Datawhale AI夏令营学习笔记:官方发布Baseline代码学习

依赖安装

官方Baseline代码依赖以下环境:

  • Python3
  • pandas
  • scikit-learn
  • rdkit

安装这些依赖的命令如下:

!pip install pandas
!pip install -U scikit-learn
!pip install rdkit

安装成功的提示信息如下:

Looking in indexes: https://mirrors.cloud.aliyuncs.com/pypi/simple
Requirement already satisfied: pandas in /usr/local/lib/python3.10/site-packages (2.2.2)
Requirement already satisfied: python-dateutil>=2.8.2 in /usr/local/lib/python3.10/site-packages (from pandas) (2.9.0.post0)
Requirement already satisfied: pytz>=2020.1 in /usr/local/lib/python3.10/site-packages (from pandas) (2024.1)
Requirement already satisfied: tzdata>=2022.7 in /usr/local/lib/python3.10/site-packages (from pandas) (2024.1)
Requirement already satisfied: numpy>=1.22.4 in /usr/local/lib/python3.10/site-packages (from pandas) (1.26.4)
Requirement already satisfied: six>=1.5 in /usr/local/lib/python3.10/site-packages (from python-dateutil>=2.8.2->pandas) (1.16.0)

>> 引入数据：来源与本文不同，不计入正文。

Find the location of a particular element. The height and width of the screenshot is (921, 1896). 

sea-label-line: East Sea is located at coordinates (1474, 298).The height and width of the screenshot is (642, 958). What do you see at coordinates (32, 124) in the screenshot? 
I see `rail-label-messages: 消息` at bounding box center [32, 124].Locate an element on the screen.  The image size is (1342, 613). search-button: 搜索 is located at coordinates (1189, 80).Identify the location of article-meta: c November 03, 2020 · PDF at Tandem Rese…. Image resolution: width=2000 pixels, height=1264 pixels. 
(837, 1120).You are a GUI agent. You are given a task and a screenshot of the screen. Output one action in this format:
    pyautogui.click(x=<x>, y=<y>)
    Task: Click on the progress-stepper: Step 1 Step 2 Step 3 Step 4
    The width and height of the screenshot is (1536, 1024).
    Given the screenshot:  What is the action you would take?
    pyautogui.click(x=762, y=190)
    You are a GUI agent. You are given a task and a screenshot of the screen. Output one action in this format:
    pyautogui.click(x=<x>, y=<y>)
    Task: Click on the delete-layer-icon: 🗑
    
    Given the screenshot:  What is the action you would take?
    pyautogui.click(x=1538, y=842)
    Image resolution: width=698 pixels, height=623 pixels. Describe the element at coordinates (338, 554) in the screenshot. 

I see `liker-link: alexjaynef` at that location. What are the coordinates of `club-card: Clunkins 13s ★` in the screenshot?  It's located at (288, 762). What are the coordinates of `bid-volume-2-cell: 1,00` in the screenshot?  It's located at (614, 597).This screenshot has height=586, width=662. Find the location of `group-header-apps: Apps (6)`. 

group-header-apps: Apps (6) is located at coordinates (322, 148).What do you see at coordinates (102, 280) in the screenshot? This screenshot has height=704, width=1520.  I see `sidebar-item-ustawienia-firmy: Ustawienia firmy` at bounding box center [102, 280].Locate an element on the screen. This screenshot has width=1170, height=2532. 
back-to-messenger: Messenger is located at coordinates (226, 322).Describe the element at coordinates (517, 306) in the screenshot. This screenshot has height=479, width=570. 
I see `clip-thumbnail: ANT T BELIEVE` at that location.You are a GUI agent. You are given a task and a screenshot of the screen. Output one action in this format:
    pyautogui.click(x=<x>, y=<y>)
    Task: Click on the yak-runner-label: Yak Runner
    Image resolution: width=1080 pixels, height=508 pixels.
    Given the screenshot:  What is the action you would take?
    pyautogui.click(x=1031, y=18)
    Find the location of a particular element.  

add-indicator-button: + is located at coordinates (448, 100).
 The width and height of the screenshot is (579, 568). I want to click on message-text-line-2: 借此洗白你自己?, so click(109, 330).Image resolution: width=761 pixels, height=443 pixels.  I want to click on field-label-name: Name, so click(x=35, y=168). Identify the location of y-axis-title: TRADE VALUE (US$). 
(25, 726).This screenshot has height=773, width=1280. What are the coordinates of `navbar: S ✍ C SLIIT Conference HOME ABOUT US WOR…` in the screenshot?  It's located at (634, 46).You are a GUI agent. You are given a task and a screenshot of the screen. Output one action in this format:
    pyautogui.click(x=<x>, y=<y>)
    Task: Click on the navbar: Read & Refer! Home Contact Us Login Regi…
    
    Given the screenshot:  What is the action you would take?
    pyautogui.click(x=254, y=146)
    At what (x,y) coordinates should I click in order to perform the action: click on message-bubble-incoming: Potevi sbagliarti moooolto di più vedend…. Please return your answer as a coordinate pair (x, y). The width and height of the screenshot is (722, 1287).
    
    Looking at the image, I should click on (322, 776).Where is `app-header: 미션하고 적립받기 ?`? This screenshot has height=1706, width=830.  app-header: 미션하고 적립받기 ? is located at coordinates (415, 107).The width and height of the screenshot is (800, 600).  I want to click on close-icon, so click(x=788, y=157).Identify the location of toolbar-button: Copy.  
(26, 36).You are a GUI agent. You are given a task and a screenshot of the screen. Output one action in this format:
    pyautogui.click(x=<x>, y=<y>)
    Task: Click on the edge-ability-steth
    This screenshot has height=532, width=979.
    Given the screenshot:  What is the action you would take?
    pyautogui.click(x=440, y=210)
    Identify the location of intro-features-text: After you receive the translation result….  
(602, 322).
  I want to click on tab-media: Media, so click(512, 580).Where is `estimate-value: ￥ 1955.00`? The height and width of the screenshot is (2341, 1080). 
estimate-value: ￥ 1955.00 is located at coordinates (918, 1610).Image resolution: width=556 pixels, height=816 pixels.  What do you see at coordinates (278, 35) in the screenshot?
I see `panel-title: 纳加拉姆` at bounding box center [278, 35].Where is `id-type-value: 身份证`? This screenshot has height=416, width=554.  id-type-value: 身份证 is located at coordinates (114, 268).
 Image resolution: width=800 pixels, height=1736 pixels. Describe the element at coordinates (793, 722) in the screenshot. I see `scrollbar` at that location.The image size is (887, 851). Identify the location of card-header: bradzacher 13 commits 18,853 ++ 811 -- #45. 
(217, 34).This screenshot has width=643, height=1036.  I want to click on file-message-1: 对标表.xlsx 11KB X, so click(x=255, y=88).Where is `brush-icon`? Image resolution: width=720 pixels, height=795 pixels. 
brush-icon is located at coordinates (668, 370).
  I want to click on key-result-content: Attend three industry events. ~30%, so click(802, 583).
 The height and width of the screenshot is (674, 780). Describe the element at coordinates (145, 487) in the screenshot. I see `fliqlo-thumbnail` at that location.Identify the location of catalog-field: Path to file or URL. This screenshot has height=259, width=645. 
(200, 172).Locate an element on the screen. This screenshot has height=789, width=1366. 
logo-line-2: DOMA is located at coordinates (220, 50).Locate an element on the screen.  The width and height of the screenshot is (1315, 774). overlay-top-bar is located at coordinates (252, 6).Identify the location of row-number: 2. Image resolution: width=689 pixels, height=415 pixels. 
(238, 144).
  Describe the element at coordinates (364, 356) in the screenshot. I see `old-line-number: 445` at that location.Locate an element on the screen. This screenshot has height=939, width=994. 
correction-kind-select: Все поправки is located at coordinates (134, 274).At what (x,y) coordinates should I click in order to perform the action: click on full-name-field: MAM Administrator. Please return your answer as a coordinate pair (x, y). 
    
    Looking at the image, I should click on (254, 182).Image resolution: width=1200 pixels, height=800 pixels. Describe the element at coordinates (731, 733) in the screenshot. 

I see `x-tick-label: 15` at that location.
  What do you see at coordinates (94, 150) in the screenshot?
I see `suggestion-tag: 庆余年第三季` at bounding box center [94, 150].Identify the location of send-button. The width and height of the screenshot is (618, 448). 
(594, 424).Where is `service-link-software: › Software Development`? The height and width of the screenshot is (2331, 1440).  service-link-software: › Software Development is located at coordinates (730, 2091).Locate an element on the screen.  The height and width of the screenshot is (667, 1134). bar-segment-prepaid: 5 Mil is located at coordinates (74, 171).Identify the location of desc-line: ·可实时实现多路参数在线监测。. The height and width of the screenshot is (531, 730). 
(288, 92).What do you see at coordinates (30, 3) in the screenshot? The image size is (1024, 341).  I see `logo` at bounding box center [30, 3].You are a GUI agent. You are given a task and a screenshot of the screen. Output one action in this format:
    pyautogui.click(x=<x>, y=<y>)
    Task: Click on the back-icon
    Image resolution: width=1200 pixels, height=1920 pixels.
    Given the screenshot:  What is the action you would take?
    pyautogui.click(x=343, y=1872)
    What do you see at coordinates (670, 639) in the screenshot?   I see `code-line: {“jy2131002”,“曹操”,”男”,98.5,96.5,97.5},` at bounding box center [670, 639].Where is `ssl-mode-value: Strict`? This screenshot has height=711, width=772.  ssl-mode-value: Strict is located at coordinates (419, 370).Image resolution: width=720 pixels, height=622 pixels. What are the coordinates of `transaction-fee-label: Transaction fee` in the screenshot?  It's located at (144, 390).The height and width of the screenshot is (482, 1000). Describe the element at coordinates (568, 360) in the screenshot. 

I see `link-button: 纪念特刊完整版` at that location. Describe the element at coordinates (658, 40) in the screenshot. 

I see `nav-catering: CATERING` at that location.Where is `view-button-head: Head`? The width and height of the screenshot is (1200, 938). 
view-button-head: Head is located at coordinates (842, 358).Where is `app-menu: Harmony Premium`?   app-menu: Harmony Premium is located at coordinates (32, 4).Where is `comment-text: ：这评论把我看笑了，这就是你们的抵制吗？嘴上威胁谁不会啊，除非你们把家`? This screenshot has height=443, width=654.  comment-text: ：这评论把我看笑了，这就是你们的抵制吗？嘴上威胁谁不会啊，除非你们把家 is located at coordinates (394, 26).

Looking in indexes: https://mirrors.cloud.aliyuncs.com/pypi/simple
Requirement already satisfied: scikit-learn in /usr/local/lib/python3.10/site-packages (1.5.0)
Collecting scikit-learn
  Downloading https://mirrors.cloud.aliyuncs.com/pypi/packages/f2/60/6c589c91e474721efdcec82ea9cc5c743359e52637e46c364ee5236666ef/scikit_learn-1.5.1-cp310-cp310-manylinux_2_17_x86_64.manylinux2014_x86_64.whl (13.4 MB)
     ━━━━━━━━━━━━━━━━━━━━━━━━━━━━━━━━━━━━━━━━ 13.4/13.4 MB 79.6 MB/s eta 0:00:0000:010:01
Requirement already satisfied: scipy>=1.6.0 in /usr/local/lib/python3.10/site-packages (from scikit-learn) (1.12.0)
Requirement already satisfied: joblib>=1.2.0 in /usr/local/lib/python3.10/site-packages (from scikit-learn) (1.4.2)
Requirement already satisfied: numpy>=1.19.5 in /usr/local/lib/python3.10/site-packages (from scikit-learn) (1.26.4)
Requirement already satisfied: threadpoolctl>=3.1.0 in /usr/local/lib/python3.10/site-packages (from scikit-learn) (3.5.0)
Installing collected packages: scikit-learn
  Attempting uninstall: scikit-learn
    Found existing installation: scikit-learn 1.5.0
    Uninstalling scikit-learn-1.5.0:
      Successfully uninstalled scikit-learn-1.5.0

导入库

导入所需库:

import pickle
import pandas as pd
from tqdm import tqdm
from sklearn.ensemble import RandomForestRegressor
from rdkit.Chem import rdMolDescriptors
from rdkit import RDLogger, Chem
import numpy as np
RDLogger.DisableLog('rdApp.*')

特征提取

数据格式:

  • rxnid: 数据的ID标识,无实际意义
  • Reactant1: 反应物1
  • Reactant2: 反应物2
  • Product: 产物
  • Additive: 添加剂
  • Solvent: 溶剂
  • Yield: 产率

化学分子的SMILES表达式用于提取分子指纹(向量)。

SMILES (Simplified Molecular Input Line Entry System) 是一种将化学分子用ASCII字符表示的方法。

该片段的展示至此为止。